I was working with a simple transformation of rectangular coordinates - symmetry around the y-axis, i.e. $$f(x,y) = (x, -y)$$ I wanted to express the identical concept in polar coordinates. After some messing around I remembered f(r, $\theta$) = (r, -$\theta$) gives symmetry around the x-axis, and thus translating the angle $\theta$ both before and after the flip, you could create $$f(r, \theta) = (r, -(\theta - \pi/2) + \pi/2) = (r, \pi - \theta)$$ for the desired result.
My question is, is there a mechanical technique for converting the expression of a function on the plane in rectangular coordinates to an expression of that same function in polar coordinates?

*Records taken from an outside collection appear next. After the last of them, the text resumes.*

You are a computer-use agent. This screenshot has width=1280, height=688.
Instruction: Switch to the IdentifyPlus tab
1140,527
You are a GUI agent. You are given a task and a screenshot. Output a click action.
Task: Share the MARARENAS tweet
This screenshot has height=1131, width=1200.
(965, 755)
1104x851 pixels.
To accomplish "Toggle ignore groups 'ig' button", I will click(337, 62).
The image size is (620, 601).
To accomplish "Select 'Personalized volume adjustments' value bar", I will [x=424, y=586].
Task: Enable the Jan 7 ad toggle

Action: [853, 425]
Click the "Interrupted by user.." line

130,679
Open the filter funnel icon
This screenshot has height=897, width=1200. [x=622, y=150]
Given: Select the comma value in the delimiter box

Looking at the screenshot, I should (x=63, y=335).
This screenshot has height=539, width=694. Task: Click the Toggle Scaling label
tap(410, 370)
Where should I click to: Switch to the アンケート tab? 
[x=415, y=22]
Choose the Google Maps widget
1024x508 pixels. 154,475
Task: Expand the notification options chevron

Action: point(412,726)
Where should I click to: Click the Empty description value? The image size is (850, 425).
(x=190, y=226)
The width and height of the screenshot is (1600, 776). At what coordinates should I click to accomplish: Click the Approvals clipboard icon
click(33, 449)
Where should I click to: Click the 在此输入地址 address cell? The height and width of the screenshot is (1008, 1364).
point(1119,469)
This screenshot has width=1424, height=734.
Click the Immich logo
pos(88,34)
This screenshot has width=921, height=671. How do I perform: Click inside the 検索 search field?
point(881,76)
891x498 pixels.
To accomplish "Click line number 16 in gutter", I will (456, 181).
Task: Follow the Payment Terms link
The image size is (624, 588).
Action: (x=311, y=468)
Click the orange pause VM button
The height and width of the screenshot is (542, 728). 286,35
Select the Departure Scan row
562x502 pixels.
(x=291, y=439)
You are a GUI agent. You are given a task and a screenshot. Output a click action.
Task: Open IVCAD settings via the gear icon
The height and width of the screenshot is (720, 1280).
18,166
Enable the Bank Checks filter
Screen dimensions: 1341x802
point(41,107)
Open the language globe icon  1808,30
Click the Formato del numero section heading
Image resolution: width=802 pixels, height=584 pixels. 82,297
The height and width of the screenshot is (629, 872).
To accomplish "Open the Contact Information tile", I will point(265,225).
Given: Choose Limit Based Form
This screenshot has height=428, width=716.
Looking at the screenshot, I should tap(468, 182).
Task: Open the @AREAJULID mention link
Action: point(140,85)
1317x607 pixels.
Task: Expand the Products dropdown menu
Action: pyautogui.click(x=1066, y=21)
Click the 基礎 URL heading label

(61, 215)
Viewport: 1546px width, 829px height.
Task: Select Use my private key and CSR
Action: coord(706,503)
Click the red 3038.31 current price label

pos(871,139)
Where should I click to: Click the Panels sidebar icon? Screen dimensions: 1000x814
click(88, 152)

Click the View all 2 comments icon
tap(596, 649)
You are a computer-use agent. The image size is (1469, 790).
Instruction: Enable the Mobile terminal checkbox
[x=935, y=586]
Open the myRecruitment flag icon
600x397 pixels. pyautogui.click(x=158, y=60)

Or do I simply have to 'mess around' each time? (I went through the standard $x=r* cos (\theta)$ type formulas, but they aren't really the same, are they? I think I'm talking about operating "on" the plane, instead of operating "in" it? Or am I overthinking and confusing myself)
Thanks.
You know there is a map, or function, $(r, \theta) \rightarrow (x,y)$, given by $x=rcos(\theta), y=rsin(\theta)$. There is also a function $(x,y)\rightarrow (r,\theta)$, although the formulas are hard to write down, and they're made especially complicated by the fact that $\theta$ is not well-defined at the origin.
So one "mechanical" approach to your problem would be to express $f(r,\theta)$ as a composition of three functions:
$(r,\theta)\rightarrow (x,y)$
$f$
$(x,y) \rightarrow (r,\theta)$.
But try to compute this for any reasonable function, and you will probably conclude that a more informal approach is usually faster. :)